= Peter I (bishop of León) =

Peter I (Spanish Pedro) was the bishop of León from about 1087 until his deposition around 1111.

During his episcopate, the city of León declined in importance relative to the city of Toledo. Peter had to contend with the claim of the archbishops of Toledo that the diocese of León lay within their province, a claim approved by Pope Urban II in 1099. In 1104, Peter successfully convinced Urban's successor, Paschal II, to grant León an exemption from metropolitan control on the basis of a forged document, the so-called Division of Wamba. Significantly, the dioceses of León and Oviedo had common interests at this time. The only copies of the Division that support the Leonese claims emanate from the scriptorium of the cathedral of Oviedo under Bishop Pelagius, a notorious forger. The original of the papal bull of exemption still survives in the cathedral of León.

When Duke Raymond of Galicia died on 20 September 1107 in his castle of Grajal in the diocese of León, Bishop Peter gave permission for his body to be brought back to Santiago de Compostela for burial.

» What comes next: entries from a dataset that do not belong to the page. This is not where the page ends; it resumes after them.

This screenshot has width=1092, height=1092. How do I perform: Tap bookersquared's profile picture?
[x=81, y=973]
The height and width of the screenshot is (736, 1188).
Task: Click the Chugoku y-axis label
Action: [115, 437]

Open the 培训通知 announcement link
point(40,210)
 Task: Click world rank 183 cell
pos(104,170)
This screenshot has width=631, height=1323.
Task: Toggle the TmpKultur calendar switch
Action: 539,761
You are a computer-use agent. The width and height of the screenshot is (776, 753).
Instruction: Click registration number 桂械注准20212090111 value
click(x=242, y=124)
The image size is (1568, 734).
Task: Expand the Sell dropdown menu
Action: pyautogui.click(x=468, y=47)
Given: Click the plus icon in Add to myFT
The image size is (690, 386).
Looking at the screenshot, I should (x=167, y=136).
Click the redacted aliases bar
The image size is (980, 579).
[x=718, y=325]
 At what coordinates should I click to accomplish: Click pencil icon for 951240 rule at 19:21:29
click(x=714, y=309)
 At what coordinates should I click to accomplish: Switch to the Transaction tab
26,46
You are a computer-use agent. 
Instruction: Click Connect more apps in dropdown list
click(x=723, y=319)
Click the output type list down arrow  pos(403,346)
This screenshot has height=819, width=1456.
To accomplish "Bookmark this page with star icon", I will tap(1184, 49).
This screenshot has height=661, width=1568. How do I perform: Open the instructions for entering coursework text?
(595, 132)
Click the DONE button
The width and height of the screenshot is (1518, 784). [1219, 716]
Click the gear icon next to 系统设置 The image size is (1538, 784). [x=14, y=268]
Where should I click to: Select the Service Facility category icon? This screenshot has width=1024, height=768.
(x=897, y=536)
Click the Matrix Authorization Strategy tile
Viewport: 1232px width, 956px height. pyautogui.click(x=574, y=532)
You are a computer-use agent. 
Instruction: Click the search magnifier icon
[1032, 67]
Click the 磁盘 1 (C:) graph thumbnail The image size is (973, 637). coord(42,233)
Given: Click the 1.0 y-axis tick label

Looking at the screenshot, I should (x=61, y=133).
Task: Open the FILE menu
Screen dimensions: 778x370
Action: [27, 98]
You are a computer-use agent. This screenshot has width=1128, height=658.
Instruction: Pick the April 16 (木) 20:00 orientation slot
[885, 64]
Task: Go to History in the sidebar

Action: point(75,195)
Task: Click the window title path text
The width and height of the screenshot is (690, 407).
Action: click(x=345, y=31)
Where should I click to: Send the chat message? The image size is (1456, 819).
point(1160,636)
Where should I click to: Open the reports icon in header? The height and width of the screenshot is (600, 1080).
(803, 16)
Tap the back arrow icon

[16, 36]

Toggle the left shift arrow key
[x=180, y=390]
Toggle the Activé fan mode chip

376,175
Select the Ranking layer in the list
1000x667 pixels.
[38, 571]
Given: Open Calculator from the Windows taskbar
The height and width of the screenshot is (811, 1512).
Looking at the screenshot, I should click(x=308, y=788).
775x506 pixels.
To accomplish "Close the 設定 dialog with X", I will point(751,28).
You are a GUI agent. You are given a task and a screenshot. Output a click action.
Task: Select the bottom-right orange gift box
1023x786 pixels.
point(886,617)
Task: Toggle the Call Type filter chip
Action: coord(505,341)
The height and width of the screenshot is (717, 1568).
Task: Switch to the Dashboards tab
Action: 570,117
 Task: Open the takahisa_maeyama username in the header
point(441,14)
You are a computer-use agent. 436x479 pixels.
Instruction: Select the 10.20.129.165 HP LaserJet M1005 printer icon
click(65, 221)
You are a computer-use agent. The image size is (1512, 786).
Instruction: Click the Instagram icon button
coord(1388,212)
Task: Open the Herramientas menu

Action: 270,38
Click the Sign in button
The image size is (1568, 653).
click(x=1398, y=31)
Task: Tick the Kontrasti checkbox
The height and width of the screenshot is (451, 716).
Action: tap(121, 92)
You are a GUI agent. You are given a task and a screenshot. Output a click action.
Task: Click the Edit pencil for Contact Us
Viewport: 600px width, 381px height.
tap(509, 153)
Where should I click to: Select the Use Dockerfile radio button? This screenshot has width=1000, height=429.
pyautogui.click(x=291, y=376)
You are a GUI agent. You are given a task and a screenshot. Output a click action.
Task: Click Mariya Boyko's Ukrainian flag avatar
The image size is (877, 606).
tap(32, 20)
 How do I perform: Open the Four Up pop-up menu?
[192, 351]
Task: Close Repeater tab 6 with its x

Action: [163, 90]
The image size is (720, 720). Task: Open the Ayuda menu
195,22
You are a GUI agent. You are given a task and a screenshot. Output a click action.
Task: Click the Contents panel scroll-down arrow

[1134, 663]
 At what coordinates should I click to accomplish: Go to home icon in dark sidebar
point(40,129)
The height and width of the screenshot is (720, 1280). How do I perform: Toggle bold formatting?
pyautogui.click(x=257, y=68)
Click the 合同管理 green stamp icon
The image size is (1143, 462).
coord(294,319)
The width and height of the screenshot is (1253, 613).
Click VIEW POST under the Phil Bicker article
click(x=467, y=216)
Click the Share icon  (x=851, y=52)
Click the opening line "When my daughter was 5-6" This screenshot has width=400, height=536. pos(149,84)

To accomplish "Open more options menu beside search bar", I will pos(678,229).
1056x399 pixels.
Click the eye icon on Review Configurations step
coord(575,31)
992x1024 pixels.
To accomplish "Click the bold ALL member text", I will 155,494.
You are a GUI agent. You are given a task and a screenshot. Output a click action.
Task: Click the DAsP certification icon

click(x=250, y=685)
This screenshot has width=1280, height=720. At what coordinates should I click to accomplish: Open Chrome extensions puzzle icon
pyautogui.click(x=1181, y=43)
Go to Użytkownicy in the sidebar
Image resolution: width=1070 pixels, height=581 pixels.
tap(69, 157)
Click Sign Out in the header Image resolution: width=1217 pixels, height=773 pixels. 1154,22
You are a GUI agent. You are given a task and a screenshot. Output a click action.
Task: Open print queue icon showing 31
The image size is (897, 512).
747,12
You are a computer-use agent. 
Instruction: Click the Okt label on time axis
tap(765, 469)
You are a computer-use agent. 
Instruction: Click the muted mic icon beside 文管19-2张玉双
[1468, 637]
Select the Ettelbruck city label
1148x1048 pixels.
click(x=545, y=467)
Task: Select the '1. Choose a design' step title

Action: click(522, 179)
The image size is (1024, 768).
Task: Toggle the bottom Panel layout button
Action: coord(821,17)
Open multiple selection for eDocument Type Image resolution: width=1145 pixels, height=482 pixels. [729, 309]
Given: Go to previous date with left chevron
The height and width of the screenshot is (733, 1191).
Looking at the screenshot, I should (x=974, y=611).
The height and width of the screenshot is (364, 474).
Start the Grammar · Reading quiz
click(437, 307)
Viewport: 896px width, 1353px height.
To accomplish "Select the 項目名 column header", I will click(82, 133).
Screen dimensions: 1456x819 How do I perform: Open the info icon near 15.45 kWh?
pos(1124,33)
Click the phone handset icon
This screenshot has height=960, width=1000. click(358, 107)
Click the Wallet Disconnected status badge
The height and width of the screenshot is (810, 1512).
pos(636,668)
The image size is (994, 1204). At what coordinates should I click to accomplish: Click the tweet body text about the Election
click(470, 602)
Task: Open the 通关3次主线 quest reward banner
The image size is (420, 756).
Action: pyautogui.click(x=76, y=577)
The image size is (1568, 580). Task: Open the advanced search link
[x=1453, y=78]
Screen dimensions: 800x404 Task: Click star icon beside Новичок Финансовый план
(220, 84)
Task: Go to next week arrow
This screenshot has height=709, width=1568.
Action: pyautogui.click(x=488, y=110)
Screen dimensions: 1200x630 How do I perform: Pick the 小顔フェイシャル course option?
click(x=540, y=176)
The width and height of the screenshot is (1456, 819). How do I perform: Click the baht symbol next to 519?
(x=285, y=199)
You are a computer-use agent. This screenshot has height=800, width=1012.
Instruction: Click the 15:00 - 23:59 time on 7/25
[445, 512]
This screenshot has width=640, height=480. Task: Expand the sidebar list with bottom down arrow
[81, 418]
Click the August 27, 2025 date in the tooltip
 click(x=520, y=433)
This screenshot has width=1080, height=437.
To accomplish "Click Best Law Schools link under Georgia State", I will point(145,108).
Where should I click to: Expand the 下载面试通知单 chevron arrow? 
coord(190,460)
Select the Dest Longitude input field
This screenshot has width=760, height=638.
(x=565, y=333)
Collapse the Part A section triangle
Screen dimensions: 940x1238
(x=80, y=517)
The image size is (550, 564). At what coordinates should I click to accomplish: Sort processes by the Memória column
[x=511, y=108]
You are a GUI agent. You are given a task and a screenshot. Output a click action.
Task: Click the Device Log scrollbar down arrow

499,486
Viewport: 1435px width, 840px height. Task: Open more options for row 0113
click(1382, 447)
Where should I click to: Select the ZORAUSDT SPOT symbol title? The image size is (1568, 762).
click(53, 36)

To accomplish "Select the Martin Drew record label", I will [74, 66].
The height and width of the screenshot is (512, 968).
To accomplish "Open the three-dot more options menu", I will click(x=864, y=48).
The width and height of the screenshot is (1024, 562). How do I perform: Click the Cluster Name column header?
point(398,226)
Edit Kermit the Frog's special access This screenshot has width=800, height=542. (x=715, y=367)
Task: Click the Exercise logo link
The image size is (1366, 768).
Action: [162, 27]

Peter was present at the marriage of Queen Urraca of León and King Alfonso I of Aragon in Monzón in October 1109, for he witnessed the queen's grant of a fuero to the men of the land of León and Carrión on 29 September, while she was on her way to meet her groom. He was with the royal court at Sahagún when it celebrated Christmas that year, for he signed a private document there on 21 December. Civil war broke out in the new year between the partisans of Urraca and those of Alfonso. After receiving a papal letter condemning her marriage on grounds of consanguinity, the queen sought the advice of some bishops, Peter among them. They advised her to separate from her husband. After the king of Aragon's victory in the battle of Candespina on 26 October 1111, Peter's advice to Urraca cost him his see; the partisans of Alfonso had him removed from office. The diocese was briefly usurped by Archbishop Maurice of Braga, before Peter's nephew Diego was elected bishop. Peter himself went into exile in Galicia, where he was still alive as of 13 June 1112.